Devlin melingkarkan satu tangannya ke pinggang Jean, menahan posisi mereka. Tangannya yang lain menahan leher Jean sementara hujaman bibirnya semakin liar. Devlin mendorong Jean ke dinding, menindihnya dengan tubuhnya yang keras dan menciuminya lagi, dan lagi. Menggigit daun telinganya dan Jean merespon dengan erangan keras yang hanya membuat Devlin semakin liar bak kuda yang dipecut. Ia tidak mau berhenti, ia telah membayangkan, memimpikan ini sejak bertemu Jean. Sekarang ketika Jean berada dalam pelukannya dan ia benar-benar menciumnya, mencumbunya ia menolak untuk berhenti, menolak untuk membuka matanya karena ia takut semuanya ternyata hanya mimpi.

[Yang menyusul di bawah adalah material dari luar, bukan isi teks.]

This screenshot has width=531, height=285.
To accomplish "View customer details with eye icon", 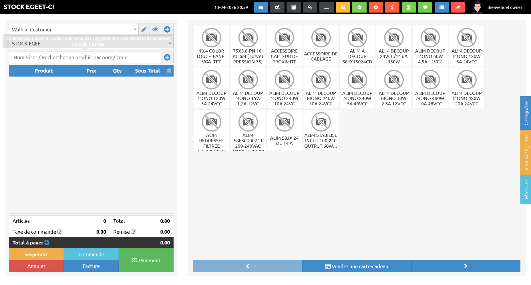I will [155, 29].
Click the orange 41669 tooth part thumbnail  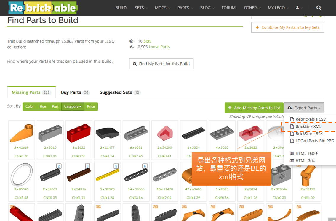(22, 133)
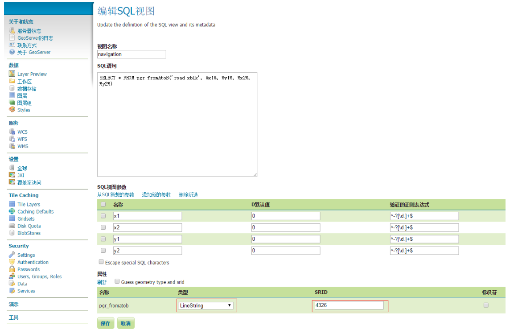Enable Escape special SQL characters

(101, 262)
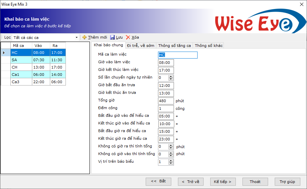Viewport: 307px width, 189px height.
Task: Click the Thoát button
Action: [255, 182]
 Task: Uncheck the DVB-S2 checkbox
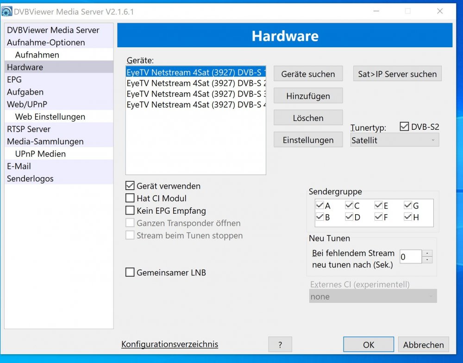404,127
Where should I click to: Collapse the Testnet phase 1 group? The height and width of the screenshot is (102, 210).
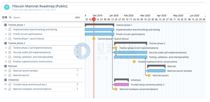tap(5, 25)
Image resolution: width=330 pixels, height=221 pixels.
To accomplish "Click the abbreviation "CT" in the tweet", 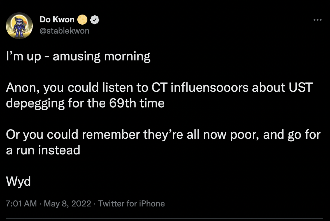I will coord(159,87).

Dan jika ini mimpi, Tuhan ... biarkan dia bermimpi panjang.
Akal sehatnya ternyata belum mati dan mengetuk kesadarannya tiba-tiba akan Jean yang sudah bertunangan dengan James, dan Devlin memutuskan ciumannya dari bibir Jean dengan kasar, membuat bibir yang indah itu memerah dan sedikit bengkak.
Jean masih memejamkan matanya, masih merasa pusing akibat kenikmatan yang barusan dirasakannya. Nafasnya memburu, jemari tangannya masih mencengkram dada Devlin. Jean mencoba membuka matanya perlahan. Devlin disana, memandangnya dengan tatapan yang keras.

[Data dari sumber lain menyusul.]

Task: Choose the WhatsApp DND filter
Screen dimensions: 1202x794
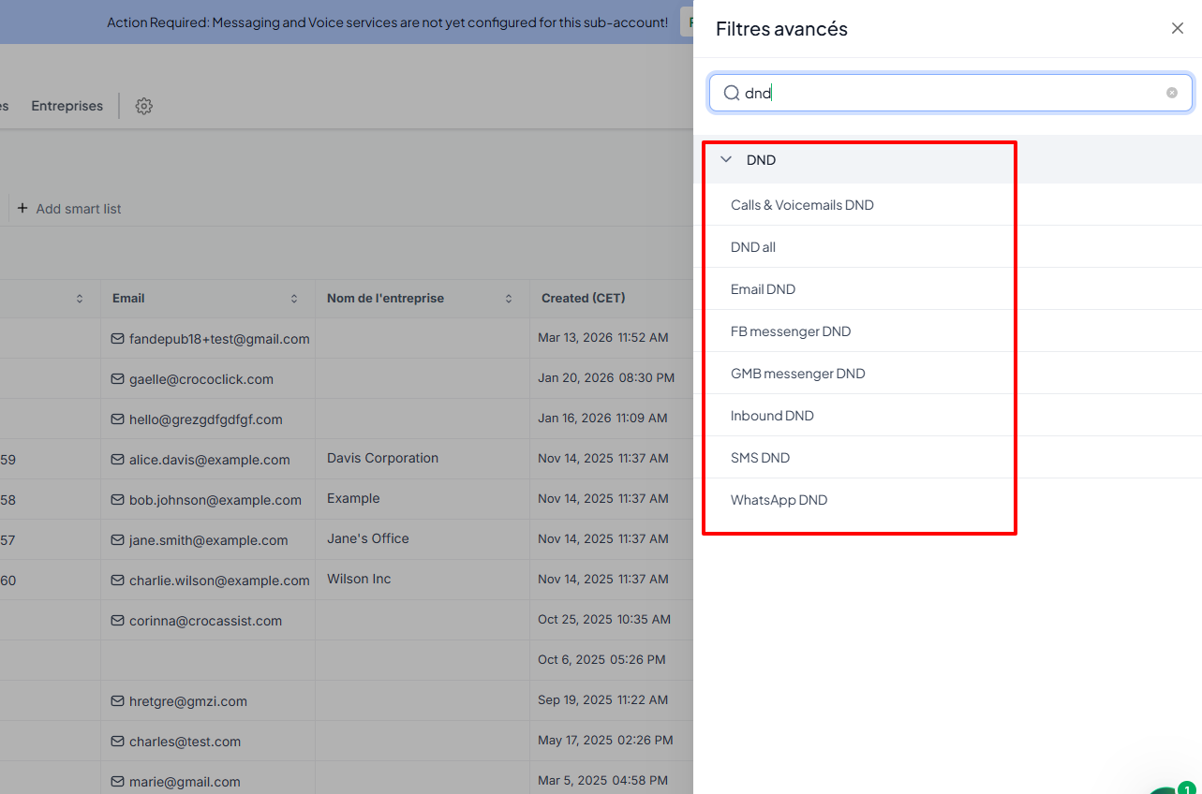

"Aku minta maaf," kata Devlin dengan frustasi. "Aku khilaf."
Jean masih belum dapat mencerna kata-kata Devlin dan hanya menganggukkan kepalanya. Dilepaskannya cengkramannya dan bertanya-tanya apa yang baru saja terjadi. Mesin pengering berbunyi keras dan Devlin meninggalkan Jean untuk berganti pakaian lagi.

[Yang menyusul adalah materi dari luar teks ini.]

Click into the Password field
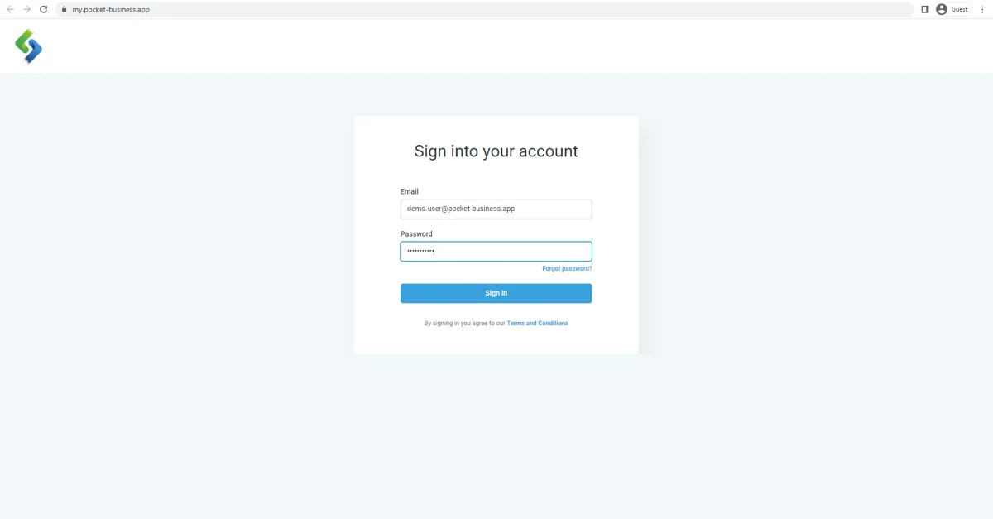Screen dimensions: 993x519 tap(496, 252)
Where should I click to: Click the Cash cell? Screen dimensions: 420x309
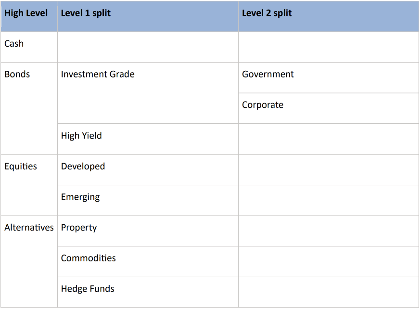29,47
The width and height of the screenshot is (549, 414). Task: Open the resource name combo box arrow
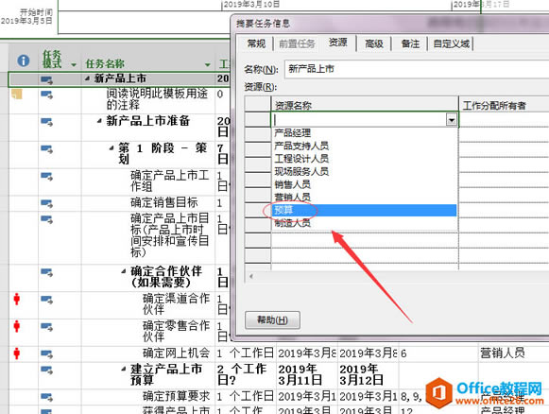pos(452,120)
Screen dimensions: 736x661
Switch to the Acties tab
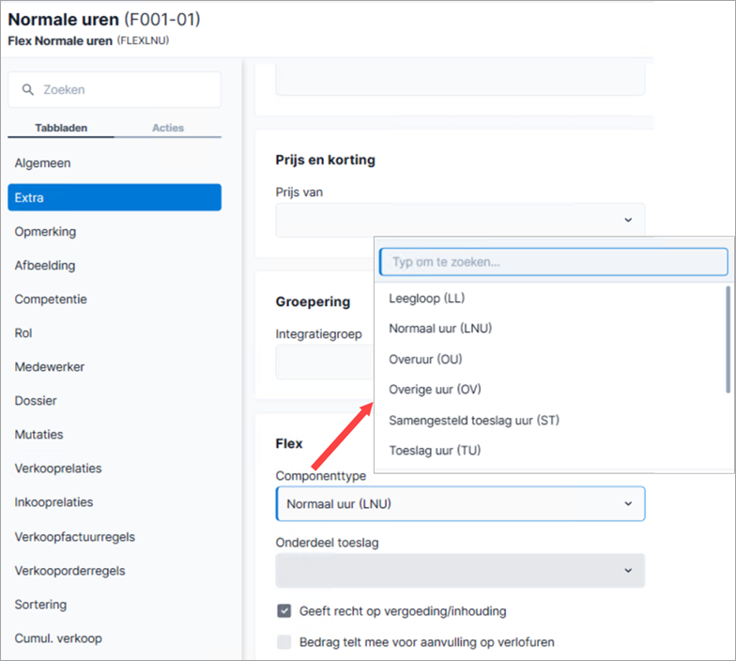tap(167, 128)
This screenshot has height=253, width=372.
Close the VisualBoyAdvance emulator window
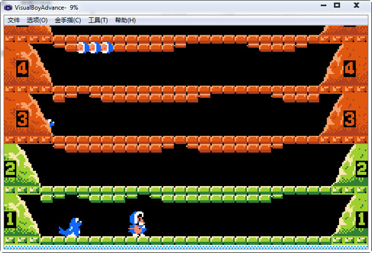pos(357,6)
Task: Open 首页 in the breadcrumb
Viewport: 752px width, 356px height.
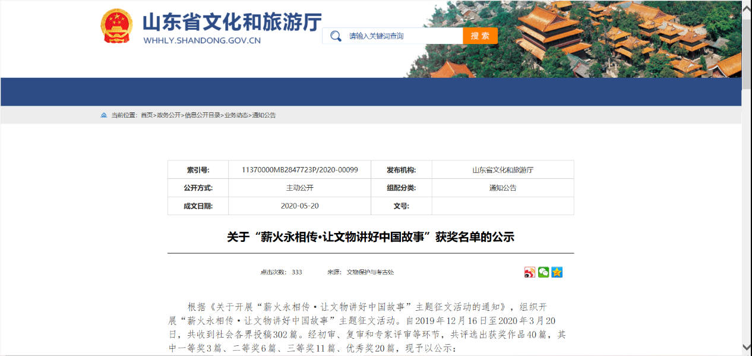Action: (x=147, y=115)
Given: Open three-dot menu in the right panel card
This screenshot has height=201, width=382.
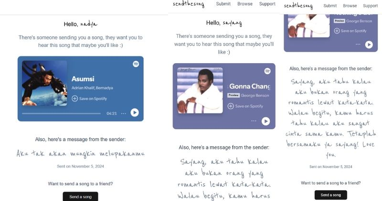Looking at the screenshot, I should 358,44.
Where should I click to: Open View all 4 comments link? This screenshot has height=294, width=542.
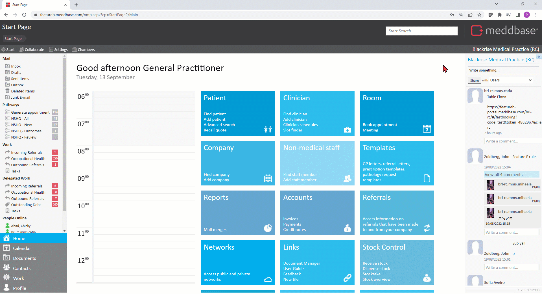[x=503, y=175]
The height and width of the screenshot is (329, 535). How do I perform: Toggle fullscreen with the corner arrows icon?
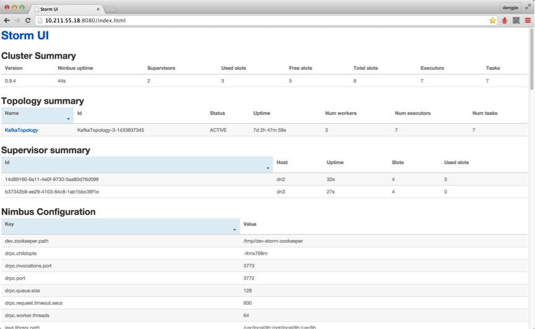tap(528, 7)
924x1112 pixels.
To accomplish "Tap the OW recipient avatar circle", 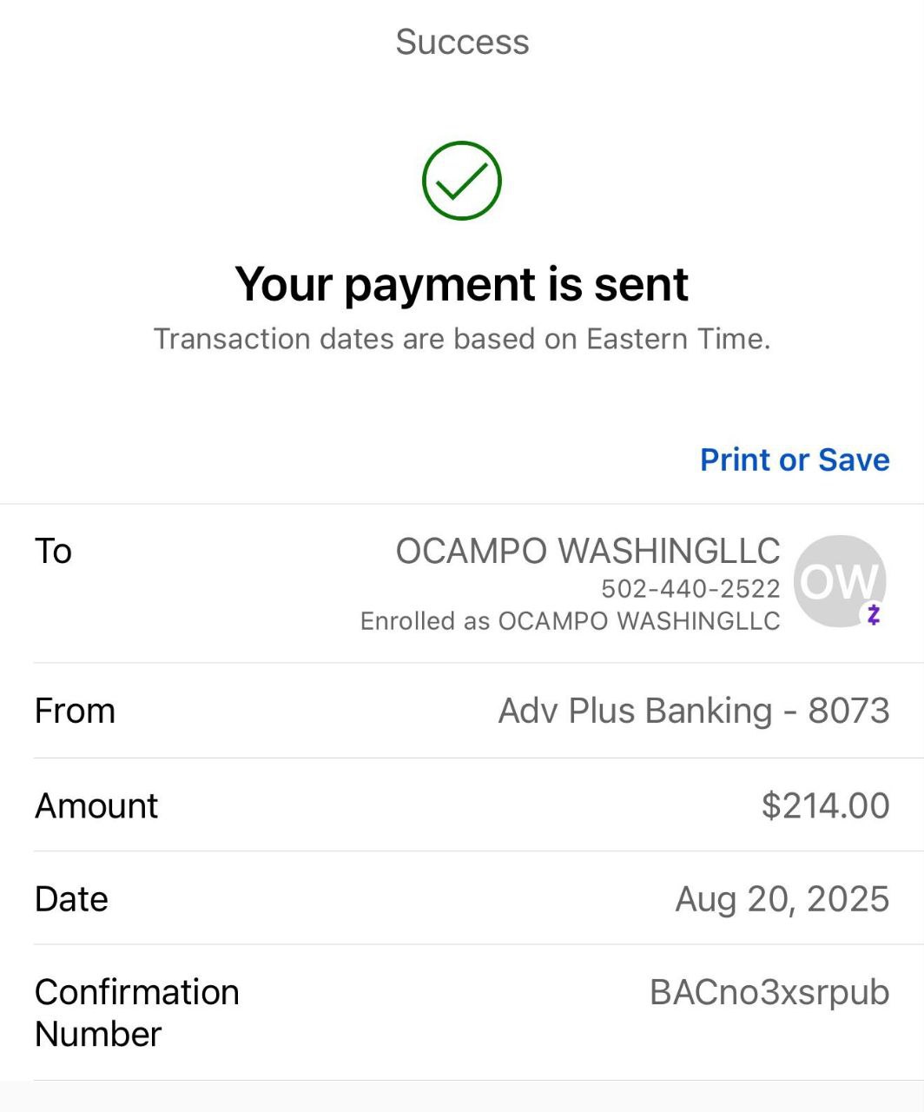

Tigapuluh menit kemudian mereka sudah dalam mobil Devlin melesat menuju apartment Jean. Selama perjalanan yang memakan waktu hampir satu jam, tidak ada dari mereka yang bersuara. Masing-masing sibuk dengan pikirannya masing-masing.
Apartment Jean terletak di lantai 10 dari 15 lantai gedung itu. Pemilik apartment mengatakan semakin tinggi apartment semakin murah biaya sewa karena pompa air yang sudah berumur itu terkadang tidak sanggup menjalankan tugasnya sehingga Jean mau tak mau mandi dan berbersih di rumah sakit pada paginya atau sebelum pulang.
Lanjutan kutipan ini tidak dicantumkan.